Biodiv Sci ›› 2014, Vol. 22 ›› Issue (2): 117-128.

• Orginal Article •

### Effect of mining landscape history on local species diversity: a case study of the Yimin open-pit coal mine in Inner Mongolia

Sarula Kang1, Qing Zhang1, Jianming Niu1,2,*(), Jianjun Dong1, Wenjing Ma1, Xin Li2,3, Changming Chang1, Chenwei Shang1

1. 1 School of Life Sciences, Inner Mongolia University, Hohhot 010021
2 Sino-US Center for Conservation, Energy and Sustainability Science, Hohhot 010021
3 School of Economics & Management, Inner Mongolia University, Hohhot 010021
• Received:2013-05-28 Accepted:2013-12-20 Online:2014-03-20 Published:2014-04-03
• Contact: Niu Jianming

Abstract:

The exploration and utilization of mineral resources accelerates local economic and social development and simultaneously exacerbates the effects of climate and landscape changes, resulting in landscape fragmentation. Landscape change is widely considered as a major threat to species loss at a regional and global scale. However, how species diversity responds to landscape changes on a temporal scale has usually been ignored. In this study, we explored relationships between landscape and biodiversity (species level and functional group level) during different years 1975, 1990, 2000 and 2010) at the Yimin open-pit coal mine, a mine that has been exploited for more than 30 years and that has produced obvious fragmentation effects on the landscape in Hulunbuir City. The ongoing patterns of transformation of the landscape were measured using the landscape dominance index, the habitat integral index of connectivity (IIC), and the habitat probability of connectivity (PC) at seven different spatial scales. The main results were as follows: The present species diversity is significantly correlated with the landscape pattern indices of previous and earlier mining at a medium-sized spatial scale (4–8 km buffers). Different plant functional groups responded in various ways to changing landscape patterns. The species richness of perennial rhizome grasses was significantly correlated with the present small-scale landscape pattern (1–3 km), and the species richness of perennial forbs was significantly correlated with the previous and earlier mining large-scale landscape patterns (4–10 km).

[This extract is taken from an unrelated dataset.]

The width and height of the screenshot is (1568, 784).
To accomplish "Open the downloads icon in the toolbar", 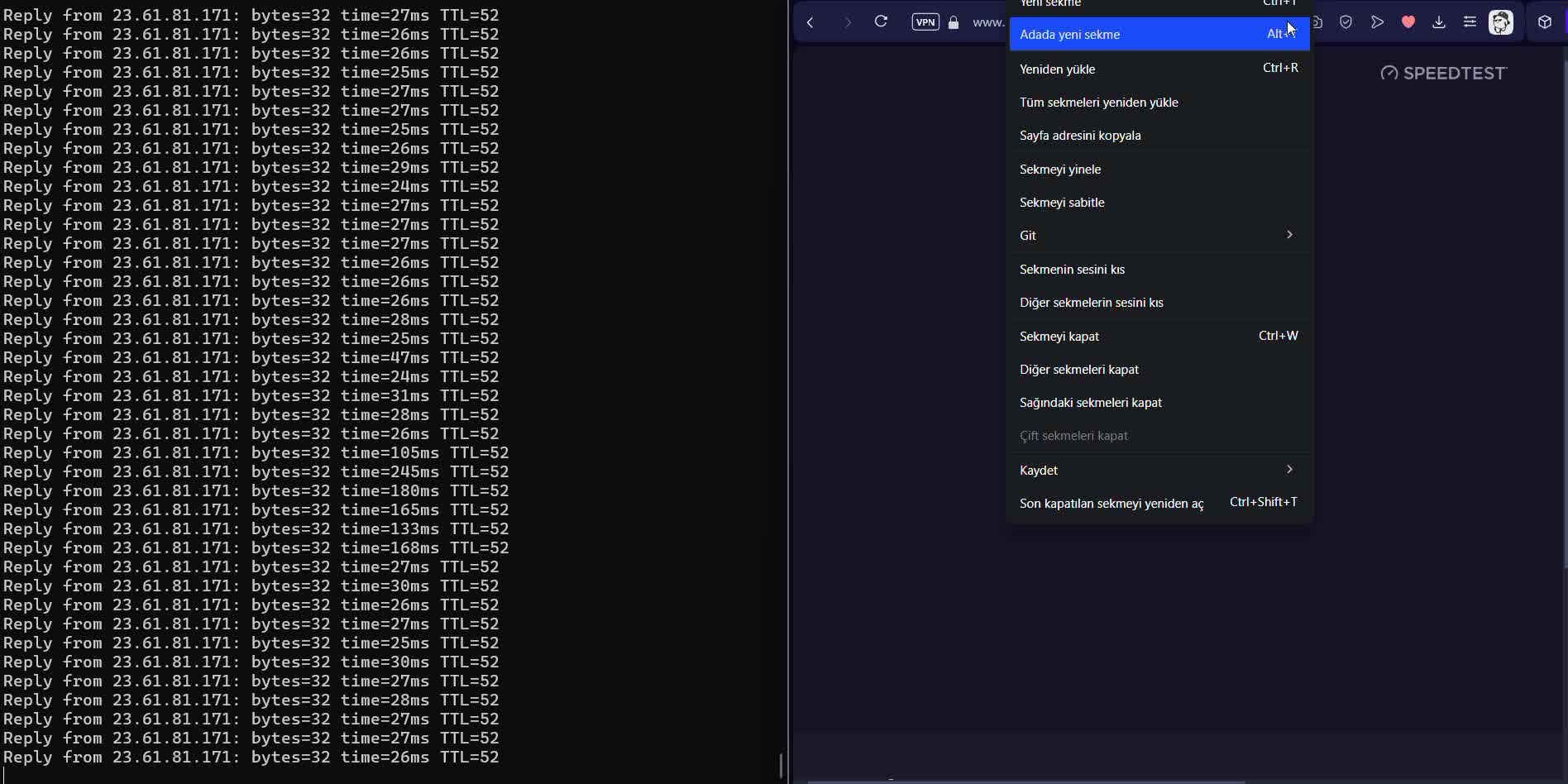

Perennial bunchgrasses were not significantly correlated with landscape patterns. We concluded that the time lag expressed by changes in plant species diversity occurred in response to changing patterns of construction and configurations of habitats in the landscape. The regional species pool determined the local species diversity. The connected habitat patches within a 4–8 km buffer region represented the principal species pool. The propagation strategies and dispersal traits of various functional groups were important mechanisms maintaining species diversity in a fragmented area.